Re: [PATCH v6 3/8] rust: file: add Rust abstraction for `struct file`

From: Al Viro
Date: Fri May 24 2024 - 17:33:36 EST


On Fri, May 24, 2024 at 07:17:13PM +0000, Alice Ryhl wrote:

> > You obviously are aware of this but I'm just spelling it out. Iirc,
> > there will practically only ever be one light refcount per file.
> >
> > For a light refcount to be used we know that the file descriptor table
> > isn't shared with any other task. So there are no threads that could
> > concurrently access the file descriptor table. We also know that the
> > file descriptor table cannot become shared while we're in system call
> > context because the caller can't create new threads and they can't
> > unshare the file descriptor table.
> >
> > So there's only one fdget() caller (Yes, they could call fdget()
> > multiple times and then have to do fdput() multiple times but that's a
> > level of weirdness that we don't need to worry about.).
>
> Hmm. Is it not the case that different processes with different file
> descriptor tables could reference the same underlying `struct file` and
> both use light refcounts to do so, as long as each fd table is not
> shared? So there could be multiple light refcounts to the same `struct
> file` at the same time on different threads.

Relevant rules:

* Each file pointer in any descriptor table contributes to refcount
of file.

* All assignments to task->files are done by the task itself or,
during task creation, by its parent The latter happens before the task
runs for the first time. The former is done with task_lock(current)
held.

* current->files is always stable. The object it points to
is guaranteed to stay alive at least until you explicitly change
current->files.
* task->files is stable while you are holding task_lock(task).
The object it points to is guaranteed to stay alive until you release
task_lock(task).
* task->files MAY be fetched (racily) without either of the
above, but it should not be dereferenced - the memory may be freed
and reused right after you've fetched the pointer.

* descriptor tables are refcounted by table->count.
* descriptor table is created with ->count equal to 1 and
destroyed when its ->count reaches 0.
* each task with task->files == table contributes to table->count.
* before the task dies, its ->files becomes NULL (see exit_files()).
* when task is born (see copy_process() and copy_files())) the parent
is responsible for setting the value of task->files and making sure that
refcounts are correct; that's the only case where one is allowed to acquire
an extra reference to existing table (handling of clone(2) with COPY_FILES).

* the only descriptor table one may modify is that pointed to
by current->files.
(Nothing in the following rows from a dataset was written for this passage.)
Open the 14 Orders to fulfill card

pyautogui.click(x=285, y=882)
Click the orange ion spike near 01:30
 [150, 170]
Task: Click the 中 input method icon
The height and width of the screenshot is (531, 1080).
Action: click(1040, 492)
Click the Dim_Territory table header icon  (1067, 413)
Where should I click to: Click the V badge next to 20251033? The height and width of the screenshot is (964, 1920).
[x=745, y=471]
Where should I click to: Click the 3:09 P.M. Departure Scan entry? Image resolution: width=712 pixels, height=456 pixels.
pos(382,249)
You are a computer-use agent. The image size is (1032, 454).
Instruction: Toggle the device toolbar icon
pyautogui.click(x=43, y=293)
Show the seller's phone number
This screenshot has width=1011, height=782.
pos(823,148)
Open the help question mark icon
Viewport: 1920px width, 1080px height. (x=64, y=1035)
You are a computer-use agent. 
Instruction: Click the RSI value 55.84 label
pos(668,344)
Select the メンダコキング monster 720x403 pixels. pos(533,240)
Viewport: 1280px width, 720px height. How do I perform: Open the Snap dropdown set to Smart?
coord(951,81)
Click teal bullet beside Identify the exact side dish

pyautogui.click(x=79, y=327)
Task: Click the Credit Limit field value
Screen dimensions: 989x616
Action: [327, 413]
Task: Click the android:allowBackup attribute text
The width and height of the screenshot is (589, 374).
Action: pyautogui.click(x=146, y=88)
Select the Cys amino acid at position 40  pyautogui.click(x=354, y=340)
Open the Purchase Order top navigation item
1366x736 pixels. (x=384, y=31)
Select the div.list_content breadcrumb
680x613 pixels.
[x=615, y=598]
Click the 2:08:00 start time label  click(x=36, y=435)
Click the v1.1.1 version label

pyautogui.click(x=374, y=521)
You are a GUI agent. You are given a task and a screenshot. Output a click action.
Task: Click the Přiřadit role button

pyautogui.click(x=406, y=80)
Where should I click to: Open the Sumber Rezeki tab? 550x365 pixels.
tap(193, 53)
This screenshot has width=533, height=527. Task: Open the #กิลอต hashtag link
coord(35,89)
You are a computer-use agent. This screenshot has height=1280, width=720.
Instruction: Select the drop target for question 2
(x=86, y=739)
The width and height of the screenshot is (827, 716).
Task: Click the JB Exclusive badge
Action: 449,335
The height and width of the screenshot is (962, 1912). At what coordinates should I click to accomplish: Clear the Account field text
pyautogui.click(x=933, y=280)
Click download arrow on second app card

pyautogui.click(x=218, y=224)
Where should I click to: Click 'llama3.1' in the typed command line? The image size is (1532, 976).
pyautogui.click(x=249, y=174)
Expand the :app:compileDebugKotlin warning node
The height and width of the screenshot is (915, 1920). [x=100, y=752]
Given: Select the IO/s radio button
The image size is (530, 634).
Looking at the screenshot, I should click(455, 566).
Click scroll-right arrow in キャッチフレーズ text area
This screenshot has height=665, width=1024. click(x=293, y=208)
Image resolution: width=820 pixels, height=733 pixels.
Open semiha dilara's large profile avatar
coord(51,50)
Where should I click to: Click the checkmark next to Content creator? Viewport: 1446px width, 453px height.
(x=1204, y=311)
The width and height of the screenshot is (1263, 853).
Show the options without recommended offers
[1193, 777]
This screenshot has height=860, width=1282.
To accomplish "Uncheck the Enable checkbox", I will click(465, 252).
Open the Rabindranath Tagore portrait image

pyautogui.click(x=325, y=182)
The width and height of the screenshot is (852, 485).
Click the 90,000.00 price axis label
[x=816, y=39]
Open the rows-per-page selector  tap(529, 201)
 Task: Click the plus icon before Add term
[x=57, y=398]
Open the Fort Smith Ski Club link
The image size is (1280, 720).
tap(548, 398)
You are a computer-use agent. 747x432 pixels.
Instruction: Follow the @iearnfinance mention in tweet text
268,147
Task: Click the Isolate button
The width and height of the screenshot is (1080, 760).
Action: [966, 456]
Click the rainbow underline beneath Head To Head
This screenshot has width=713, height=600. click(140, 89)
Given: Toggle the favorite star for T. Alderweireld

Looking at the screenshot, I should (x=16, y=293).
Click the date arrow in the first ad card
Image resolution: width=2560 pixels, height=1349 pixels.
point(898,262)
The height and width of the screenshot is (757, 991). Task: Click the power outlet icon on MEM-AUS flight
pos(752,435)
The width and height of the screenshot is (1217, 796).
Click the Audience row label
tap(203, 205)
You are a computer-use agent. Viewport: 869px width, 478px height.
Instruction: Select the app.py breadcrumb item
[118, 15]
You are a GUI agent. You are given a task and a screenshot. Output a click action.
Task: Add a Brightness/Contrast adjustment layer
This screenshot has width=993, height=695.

Any access to other threads' descriptor tables is
read-only.

* struct fd is fundamentally thread-local. It should never be
passed around, put into shared data structures, etc.

* if you have done fdget(N), the matching fdput() MUST be done
before the caller modifies the Nth slot of its descriptor table,
spawns children that would share the descriptor table.

* fdget() MAY borrow a reference from caller's descriptor table.
That can be done if current->files->count is equal to 1.
In that case we can be certain that the file reference we fetched from
our descriptor table will remain unchanged (and thus contributing to refcount
of file) until fdput(). Indeed,
+ at the time of fdget() no other thread has task->files pointing
to our table (otherwise ->count would be greater than 1).
+ our thread will remain the sole owner of descriptor table at
least until fdput(). Indeed, the first additional thread with task->files
pointing to our table would have to have been spawned by us and we are
forbidden to do that (rules for fdget() use)
+ no other thread could modify our descriptor table (they would
have to share it first).
+ we are allowed to modify our table, but we are forbidden to touch
the slot we'd copied from (rules for fdget() use).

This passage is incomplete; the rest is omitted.